I’m not so sure; /System/Library/Frameworks links for Python versions have been stable for a very long time (which surprised me at first but I imagine Apple has plenty of stuff of their own that uses Python). Even though they’ve since hacked a lot of the older versions with symbolic links to 2.7, versions back to 2.3 have valid paths.

Honestly the fact that they include a system Python 2 is a huge pain. You can't add packages to it, and you shouldn't add another Python 2 interpreter to the PATH. You end up having to use virtualenv which is a stupid hack.

pip takes a --user flag that installs packages to your user's account. It's essentially global unless you have multiple users on your machine.

But there is no pip.

I used PyInstaller for the first time this week to build a single binary executable for Linux. So far in limited use the result has been great. I think I'm gonna do OS X next.

I agree, though it's not just macOS: all of the BSDs are behind on Python 3. Once FreeBSD gets Python 3 by default, I bet macOS will follow.

Current FreeBSD Python 3 status: https://wiki.freebsd.org/Python

I'd been a 2.7 holdout for ages, but when f-strings were greenlit for 3.6, I decided then and there that all my new personal projects would be written in 3.

I'm glad I did. F-strings are wonderful, as is pathlib and the enhanced unpacking syntax.

Since I started my current job, I've also been writing as many scripts as I can in Python 3 as well (and Docker has been a godsend for that because I can now deploy 3.6 scripts to the few servers we have that are still running RHEL 6).

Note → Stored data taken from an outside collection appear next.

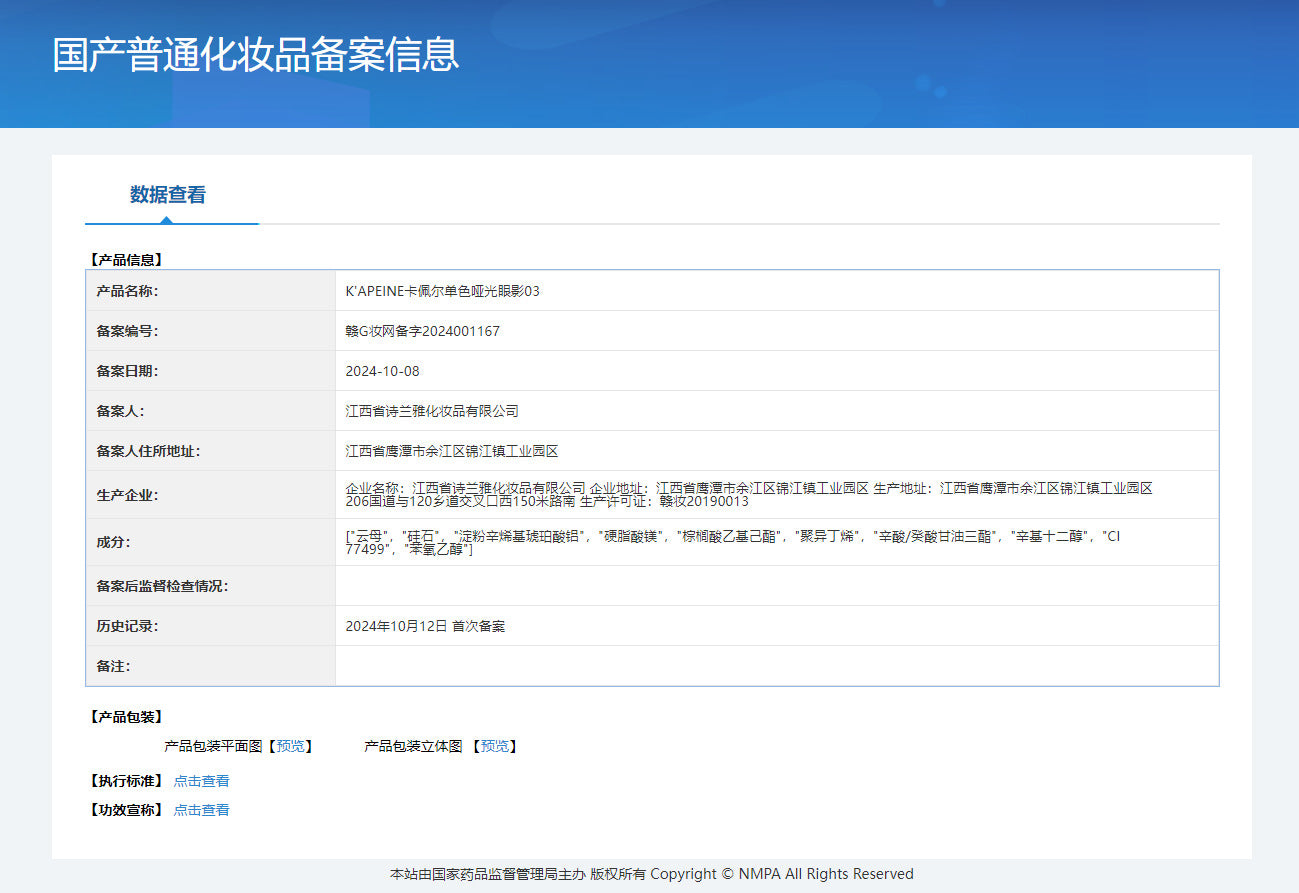This screenshot has height=893, width=1299.
Task: Open the 数据查看 tab
Action: 168,195
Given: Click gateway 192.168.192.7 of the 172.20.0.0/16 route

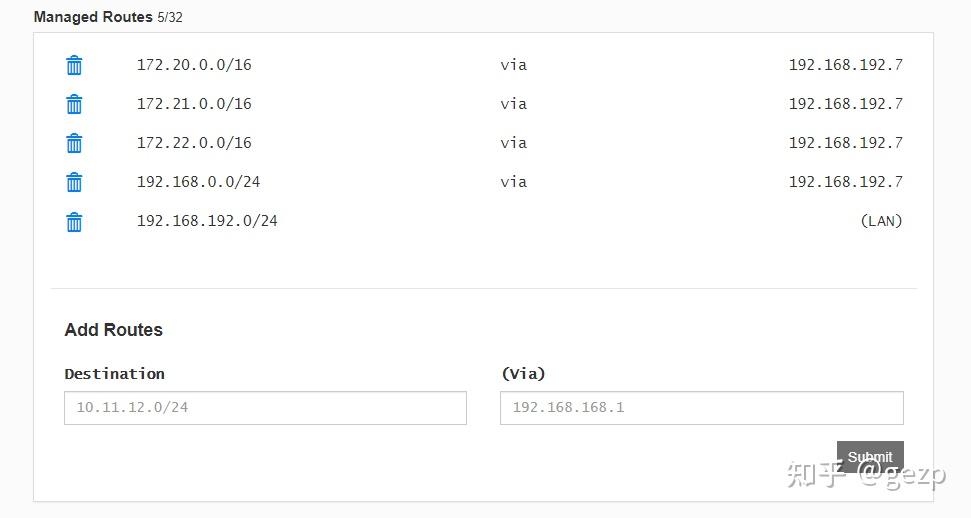Looking at the screenshot, I should [845, 64].
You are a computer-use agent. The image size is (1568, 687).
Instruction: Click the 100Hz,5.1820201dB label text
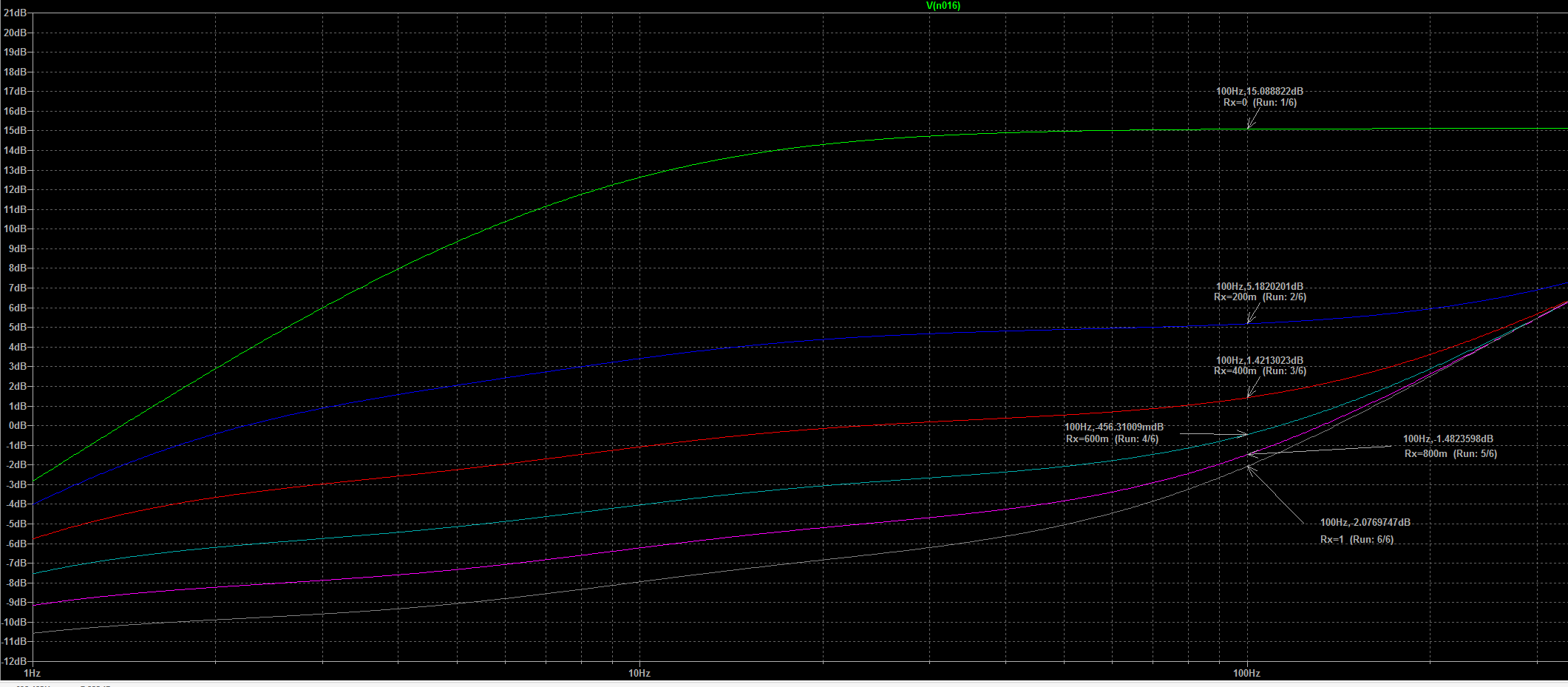(1259, 286)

Could you provide more info on your setup for this? I work on some EL 6 servers and would be interested in using this setup.

Not the OP, but replying to offer a suggestion in this respect.

I'll often do something similar to this, where I have a CLI tool that I'm not ready to deploy server-wide yet, and has hefty dependencies.

The pattern I use is to have a wrapper shell script that calls:

    docker run -it --rm --volume "$(pwd)/$1:/file_to_process:z" --user $(id -u) container-image /opt/command_to_run /fileToProcess
This runs "/opt/command_to_run /fileToProcess" inside a container as the current uid, mounting the parameter to the shell script as "/file_to_process" inside the container.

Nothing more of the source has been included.